PASSAGE SHOWN
★ ★ ★ ★ ★ ★ ★
Halloween brings jack-o-lanterns, candy, and decorations, but, do we really know anything about this holiday’s origin?
The history of the beginning of Halloween is debated among many people, groups and spiritualists. So, you might say that Halloween has more than one origin. The historical origins are usually considered the absolute truth and beginning of the traditions of this holiday, but then so are other absolute origins of this holiday.
The truth is, Halloween is a mixture of many traditions and beliefs, spanning almost the entirety of Europe and later into the United States. But let’s go back really far first, and see what we can find.
Celtic Origin of Halloween
It began in countries ruled by the Celts around 2000 years ago. Halloween, as we call it today, was known as the New Year’s Eve in Ireland, the United Kingdom and also in Northern France. And of course, the New year was celebrated on November 1st, marking harvest time and the entry into the dark seasons.
Mind you, it wasn’t considered dark for evil reasons, but only to symbolize the coming of a long winter, void of much sunlight.
With the New Year being on November 1st, this meant that Samhain, was the name for New Year’s Eve on October 31st, the same day we observe as Halloween in modern times.
Thus the Wiccan observance of Samhain in their beliefs, predating Christianity. Between these two days, it was believed the spirits of the dead could easily return to earth. The veil between the living and the dead was thinned, or some believe, even opened.
★ ★ ★ ★ ★ ★ ★
PROMPT 1
Copy the entries verbatim from the line containing "Viewport: 1733px width, 1036px" through the line containing "Action: [x=416, y=163]", including both of those lines.
The entries that follow have no connection to the Halloween text above.
★ ★ ★ ★ ★ ★ ★
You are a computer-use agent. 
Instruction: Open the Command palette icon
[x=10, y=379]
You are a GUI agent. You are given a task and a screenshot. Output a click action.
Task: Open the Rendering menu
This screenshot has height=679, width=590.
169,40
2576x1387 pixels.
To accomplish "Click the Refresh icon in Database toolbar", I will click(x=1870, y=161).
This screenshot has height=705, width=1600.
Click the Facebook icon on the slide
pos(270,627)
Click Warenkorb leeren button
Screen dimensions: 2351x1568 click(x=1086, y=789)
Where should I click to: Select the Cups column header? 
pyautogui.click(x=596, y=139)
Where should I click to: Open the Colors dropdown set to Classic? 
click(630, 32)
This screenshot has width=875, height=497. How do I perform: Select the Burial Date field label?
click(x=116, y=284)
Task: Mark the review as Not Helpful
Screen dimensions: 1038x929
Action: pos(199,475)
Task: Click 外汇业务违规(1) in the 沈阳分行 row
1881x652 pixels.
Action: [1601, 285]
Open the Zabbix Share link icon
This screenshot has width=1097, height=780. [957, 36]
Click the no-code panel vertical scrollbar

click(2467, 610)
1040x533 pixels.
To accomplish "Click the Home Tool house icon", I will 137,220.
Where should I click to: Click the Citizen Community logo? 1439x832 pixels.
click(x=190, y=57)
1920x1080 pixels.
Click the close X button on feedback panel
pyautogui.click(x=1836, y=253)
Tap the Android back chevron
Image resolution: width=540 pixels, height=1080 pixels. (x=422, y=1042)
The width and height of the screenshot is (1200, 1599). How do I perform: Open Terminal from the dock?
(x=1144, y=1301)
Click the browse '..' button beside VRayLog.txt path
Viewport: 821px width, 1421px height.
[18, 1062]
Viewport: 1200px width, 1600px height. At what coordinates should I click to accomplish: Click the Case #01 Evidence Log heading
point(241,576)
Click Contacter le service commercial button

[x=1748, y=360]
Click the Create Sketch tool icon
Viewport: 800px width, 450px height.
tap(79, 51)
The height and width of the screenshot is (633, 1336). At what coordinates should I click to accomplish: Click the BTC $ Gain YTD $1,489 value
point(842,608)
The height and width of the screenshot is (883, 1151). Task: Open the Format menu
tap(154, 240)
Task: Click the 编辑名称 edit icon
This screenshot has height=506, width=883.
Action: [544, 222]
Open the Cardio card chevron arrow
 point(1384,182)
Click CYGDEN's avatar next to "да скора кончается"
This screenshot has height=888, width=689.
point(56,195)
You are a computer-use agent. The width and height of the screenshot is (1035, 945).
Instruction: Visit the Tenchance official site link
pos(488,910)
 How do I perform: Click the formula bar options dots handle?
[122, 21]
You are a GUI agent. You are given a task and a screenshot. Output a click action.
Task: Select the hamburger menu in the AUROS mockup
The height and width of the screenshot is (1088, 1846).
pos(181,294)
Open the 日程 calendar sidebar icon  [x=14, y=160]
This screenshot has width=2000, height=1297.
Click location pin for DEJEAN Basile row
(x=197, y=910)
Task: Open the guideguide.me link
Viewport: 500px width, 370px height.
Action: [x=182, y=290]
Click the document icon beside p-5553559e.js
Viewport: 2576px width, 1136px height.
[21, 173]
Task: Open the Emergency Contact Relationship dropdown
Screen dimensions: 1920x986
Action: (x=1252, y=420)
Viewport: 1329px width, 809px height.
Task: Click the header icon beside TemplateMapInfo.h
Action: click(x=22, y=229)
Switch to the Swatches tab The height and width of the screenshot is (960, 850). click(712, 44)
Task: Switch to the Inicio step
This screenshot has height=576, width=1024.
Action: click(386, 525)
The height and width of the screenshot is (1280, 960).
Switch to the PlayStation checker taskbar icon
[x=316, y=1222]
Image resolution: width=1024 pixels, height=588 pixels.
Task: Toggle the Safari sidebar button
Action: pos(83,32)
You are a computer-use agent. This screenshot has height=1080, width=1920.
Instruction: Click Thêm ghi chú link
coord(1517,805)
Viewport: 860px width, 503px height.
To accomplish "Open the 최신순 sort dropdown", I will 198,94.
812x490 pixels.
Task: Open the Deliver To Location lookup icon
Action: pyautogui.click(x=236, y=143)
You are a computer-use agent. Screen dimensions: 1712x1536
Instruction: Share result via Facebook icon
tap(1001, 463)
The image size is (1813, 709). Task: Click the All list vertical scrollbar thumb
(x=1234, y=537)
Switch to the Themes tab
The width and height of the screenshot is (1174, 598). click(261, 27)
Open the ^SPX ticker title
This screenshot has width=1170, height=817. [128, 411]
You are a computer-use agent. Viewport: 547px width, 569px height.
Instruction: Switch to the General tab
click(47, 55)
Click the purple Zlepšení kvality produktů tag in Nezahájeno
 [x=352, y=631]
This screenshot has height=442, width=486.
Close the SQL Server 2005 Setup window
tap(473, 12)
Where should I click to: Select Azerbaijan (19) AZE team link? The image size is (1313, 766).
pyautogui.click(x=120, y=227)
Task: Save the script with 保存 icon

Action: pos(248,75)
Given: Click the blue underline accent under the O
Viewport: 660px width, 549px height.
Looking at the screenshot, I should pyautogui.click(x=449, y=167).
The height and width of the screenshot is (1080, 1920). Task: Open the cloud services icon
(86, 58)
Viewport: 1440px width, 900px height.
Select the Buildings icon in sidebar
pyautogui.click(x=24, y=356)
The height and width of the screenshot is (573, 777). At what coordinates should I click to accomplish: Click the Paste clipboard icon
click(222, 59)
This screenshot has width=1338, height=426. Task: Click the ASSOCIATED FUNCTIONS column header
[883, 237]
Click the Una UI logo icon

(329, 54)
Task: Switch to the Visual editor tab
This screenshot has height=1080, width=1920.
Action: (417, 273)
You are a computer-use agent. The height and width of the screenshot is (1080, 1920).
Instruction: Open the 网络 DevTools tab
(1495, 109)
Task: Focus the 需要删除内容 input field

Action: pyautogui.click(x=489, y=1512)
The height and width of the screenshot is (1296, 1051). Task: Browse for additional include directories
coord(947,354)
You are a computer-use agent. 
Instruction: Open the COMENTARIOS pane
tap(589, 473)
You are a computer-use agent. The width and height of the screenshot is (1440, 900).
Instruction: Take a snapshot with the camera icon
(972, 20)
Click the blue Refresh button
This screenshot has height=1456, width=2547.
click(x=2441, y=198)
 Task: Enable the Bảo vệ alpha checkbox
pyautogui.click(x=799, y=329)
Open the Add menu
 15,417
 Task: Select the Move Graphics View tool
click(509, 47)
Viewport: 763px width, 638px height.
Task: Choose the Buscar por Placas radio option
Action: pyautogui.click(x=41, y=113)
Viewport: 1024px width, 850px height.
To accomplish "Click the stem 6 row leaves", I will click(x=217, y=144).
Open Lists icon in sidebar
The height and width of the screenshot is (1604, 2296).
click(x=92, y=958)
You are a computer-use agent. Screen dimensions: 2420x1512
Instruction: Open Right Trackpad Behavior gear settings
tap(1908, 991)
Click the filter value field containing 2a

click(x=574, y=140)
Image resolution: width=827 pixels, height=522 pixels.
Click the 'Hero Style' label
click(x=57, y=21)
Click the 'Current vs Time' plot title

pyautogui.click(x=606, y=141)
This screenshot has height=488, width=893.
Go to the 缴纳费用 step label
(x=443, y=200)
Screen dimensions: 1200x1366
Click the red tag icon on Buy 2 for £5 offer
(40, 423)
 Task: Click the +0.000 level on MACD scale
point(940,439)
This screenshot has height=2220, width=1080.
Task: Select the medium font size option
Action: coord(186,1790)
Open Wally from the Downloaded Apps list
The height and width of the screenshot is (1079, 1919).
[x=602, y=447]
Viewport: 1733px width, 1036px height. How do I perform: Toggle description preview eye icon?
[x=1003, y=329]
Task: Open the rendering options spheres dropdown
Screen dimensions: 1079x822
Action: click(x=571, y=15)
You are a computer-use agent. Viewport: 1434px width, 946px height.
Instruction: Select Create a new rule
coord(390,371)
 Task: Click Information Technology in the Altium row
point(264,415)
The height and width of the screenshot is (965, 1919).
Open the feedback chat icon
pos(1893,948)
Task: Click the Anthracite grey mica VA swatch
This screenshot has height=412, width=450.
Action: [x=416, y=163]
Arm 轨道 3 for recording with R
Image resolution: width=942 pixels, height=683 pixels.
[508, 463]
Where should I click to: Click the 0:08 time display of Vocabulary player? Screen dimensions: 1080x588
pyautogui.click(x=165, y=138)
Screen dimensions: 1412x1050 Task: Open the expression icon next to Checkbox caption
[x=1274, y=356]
★ ★ ★ ★ ★ ★ ★
PROMPT 2
Extend the passage on Halloween's origins, picking up after its final sentence.

EXPECTED OUTPUT 1
Viewport: 1733px width, 1036px height. How do I perform: Toggle description preview eye icon?
[x=1003, y=329]
Task: Open the rendering options spheres dropdown
Screen dimensions: 1079x822
Action: click(x=571, y=15)
You are a computer-use agent. Viewport: 1434px width, 946px height.
Instruction: Select Create a new rule
coord(390,371)
 Task: Click Information Technology in the Altium row
point(264,415)
The height and width of the screenshot is (965, 1919).
Open the feedback chat icon
pos(1893,948)
Task: Click the Anthracite grey mica VA swatch
This screenshot has height=412, width=450.
Action: [x=416, y=163]

EXPECTED OUTPUT 2
During Samhain, the Celtic priests (Druids) built bonfires and wore costumes to resemble animals. They also offered animal sacrifices and read fortunes. Samhain was considered a serious observation, not the holiday we know today.
The Roman Influence
The Romans conquered Celtic territory about 43 years after the death of Christ. In the 400 years of Roman occupation, festivals and beliefs were combined between the two. Since the Romans worshipped the Goddess Pomona, symbolized by the apple and incorporated into the Celtic celebrations, this could be why we bob for apples on Halloween today.
The pope, after considering dates, officiated November 1st as All Martyrs Day, changing its status from New Years for many Europeans. Although it started as All Martyrs Day, he thought is befitting to include the Saints as well, changing the name to All Saints Day. In 1000 A.D. November 2nd became All Souls Day to commemorate the dead.
This is where the names began to include other interpretations. All Saints Day was also viewed as All-Hallowmas, and the day before it, originally Samhain was known as All Hallows Eve… eventually becoming Halloween.
At first, Halloween was only observed in Maryland and the southern states. New England was excluded because of protestant beliefs. But as various European countries trickled into the colonies, as it were, they began to blend beliefs with the native Americans, and the traditions of Halloween spread rapidly.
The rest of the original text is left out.